Keep customers from being bored


We have been in business for 24 years and have seen much success. We operate in a small town, Waterbury, Vt., which is central to a lot of ski resorts and our capital, Montpelier. So, why aren’t guests filling up the dining room?

– Maryanne Larkin, Owner/Chef, Arvads Grill and Pub, Waterbury, VT


To summarize your situation from what you shared and what I could glean from my research, you have strong operations and are community fixtures with nearly a quarter-century of success. So, why aren’t guests filling up the dining room? They’re bored.

You serve good bar and grill food and have a competitive beverage program, which, as you note, is simply a must in Vermont—but that makes it less of a competitive advantage than it would be elsewhere. You are good, but so is the competition, and the novelty of the new blood is outweighing the comfort that familiarity provides for both locals and tourists.

Danny Bendas, Managing Partner of Synergy Restaurant Consultants in Irvine, CA, has plenty of ideas: "I looked at the website and checked out the menu...

  1. Look at menu items. Potato skins and mozzarella sticks won't cut it. Work with your chef to market items that are appealing to a younger crowd.
  2. Re-invent the drink menu. You don't include a martini, and the margarita is at the bottom.

As far as promotions, with all the recent reparation, it might be smart to offer something to the construction workers in the area (Ie. a free appetizer with next visit). Additionally, use social media to your advantage. Do like the food trucks do and tweet happy hour specials or recent events.

Find what differentiates your restaurant. Is it a great brunch or happy hour? Could it be late nights? Find what sets you apart and push it!

Instead of donating money directly to an organization, co-plan a dinner fundraiser with the nonprofit/charity of your choice. Select a night where that organization will encourage supporters to dine and after showing a coupon, you will donate 10% to their cause."

It seems to me you have three options:

  1. Invest. Put the structures, menu offerings and human resources in place to beat your competition in terms of quality and experience.
  2. Divest. Take advantage of your excellent business history and solid reputation to sell a turnkey operation to someone with new energy.
  3. Rebrand. Leverage your operations expertise, local knowledge, and the town’s craving for new experiences and use your space for an entirely new concept.
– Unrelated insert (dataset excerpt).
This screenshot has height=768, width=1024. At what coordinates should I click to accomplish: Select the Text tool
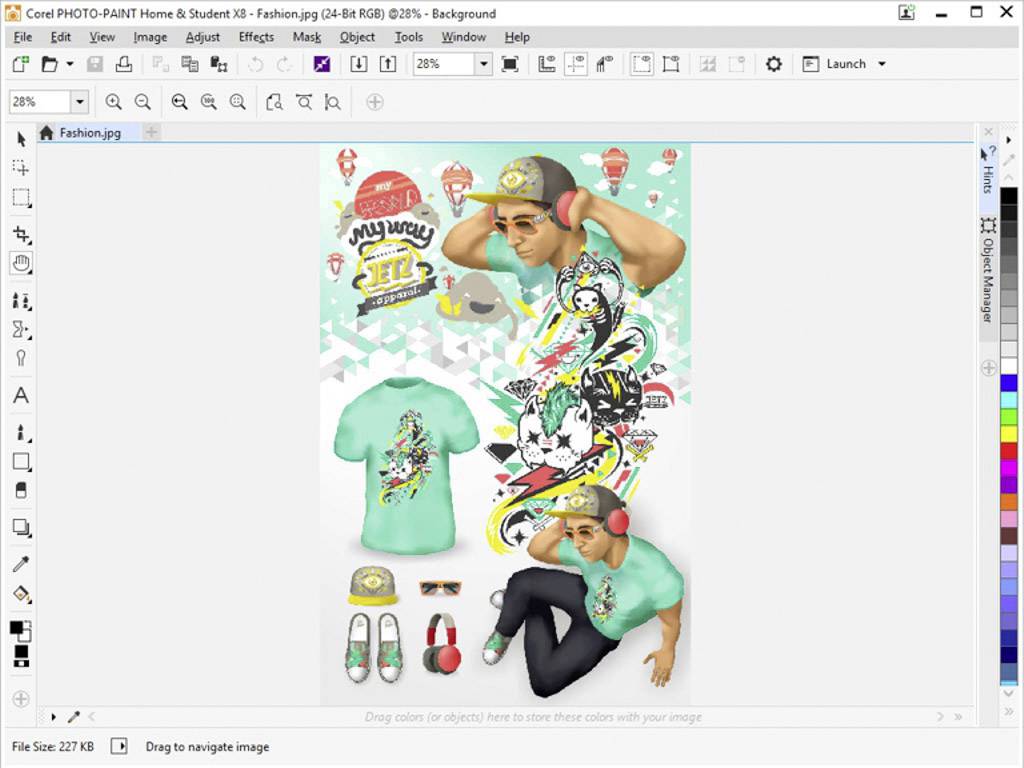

Of these, there is no right or wrong—it really depends on how you want to spend your time over the next few years—in semi-retirement, in rebuilding mode, or starting a new concept. One thing is clear from your description—doing nothing will start a slow decline that will put you in a much weaker position. The great thing you are able to do is to peek into the future and take action now before it is too late.